Effect of laser power on microstructures and properties of Al-4.82Mg-0.75Sc-0.49Mn-0.28Zr alloy fabricated by selective laser melting

Abstract

In this paper,a high strength Al-4.82Mg-0.75Sc-0.49Mn-0.28Zr (Al–Mg-Sc-Mn) alloy was prepared by selective laser melting (SLM). The effects of laser power on microstructures, relative density, and mechanical properties of SLM-fabricated Al–Mg-Sc-Mn alloy were studied. The results shown that the bimodal structure with an ultra-equiaxed grain and columnar crystal is formed in Slammed-fabricated Al–Mg-Sc-Mn alloy.

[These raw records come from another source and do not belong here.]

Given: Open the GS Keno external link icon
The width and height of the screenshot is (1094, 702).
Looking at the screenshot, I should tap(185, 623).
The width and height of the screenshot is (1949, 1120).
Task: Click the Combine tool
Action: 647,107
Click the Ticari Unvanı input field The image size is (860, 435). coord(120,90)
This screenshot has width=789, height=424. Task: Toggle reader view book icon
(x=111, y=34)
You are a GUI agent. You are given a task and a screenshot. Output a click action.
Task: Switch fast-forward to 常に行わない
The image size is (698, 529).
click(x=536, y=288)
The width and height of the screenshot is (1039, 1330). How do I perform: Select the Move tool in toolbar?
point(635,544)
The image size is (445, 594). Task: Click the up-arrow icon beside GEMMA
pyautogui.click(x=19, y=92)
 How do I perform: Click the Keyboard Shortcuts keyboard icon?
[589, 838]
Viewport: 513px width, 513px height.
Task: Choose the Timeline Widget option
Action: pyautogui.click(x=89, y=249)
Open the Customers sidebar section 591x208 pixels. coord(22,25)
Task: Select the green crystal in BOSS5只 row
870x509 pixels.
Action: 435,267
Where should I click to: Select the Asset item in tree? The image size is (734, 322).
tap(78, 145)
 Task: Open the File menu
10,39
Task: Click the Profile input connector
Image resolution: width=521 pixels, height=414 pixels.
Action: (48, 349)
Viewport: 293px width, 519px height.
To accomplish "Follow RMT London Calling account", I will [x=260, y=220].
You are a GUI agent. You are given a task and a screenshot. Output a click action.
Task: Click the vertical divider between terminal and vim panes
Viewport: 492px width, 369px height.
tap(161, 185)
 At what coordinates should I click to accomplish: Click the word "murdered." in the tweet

The columnar crystal is surrounded by ultra-fine equiaxed crystal, and the columnar crystal shows (001) preferred orientation, the ultra-fine equiaxed structure shows no anisotropy in SLM-fabricated alloy. With increase of laser power, the molten pool size increases during SLM process, and the samples relative density and hardness decrease as laser power increase. The relative density of SLM-fabricated Al–Mg-Sc-Mn alloy is 99.74% under the process parameters of laser power 310W and scanning speed 1200 mm/s, and the hardness of alloy is as high as 107.73 ± 1.27 HV. The tensile strength of SLM-fabricated Al–Mg-Sc-Mn alloy samples are all higher than 400 MPa, and elongations are more than 19%. The fracture morphology of SLM-fabricated Al–Mg-Sc-Mn alloy is a typical ductile fracture feature, which shows a high comprehensive mechanical property. Supersaturated solid solution is formed in Al–Mg-Sc-Mn alloy because of rapid cooling during SLM process, resulting in grain refinement and improvement of mechanical properties. Fine-grain strengthening and second phase strengthening are the main reasons for the improvement of mechanical properties of SLM-fabricated Al–Mg-Sc-Mn alloy.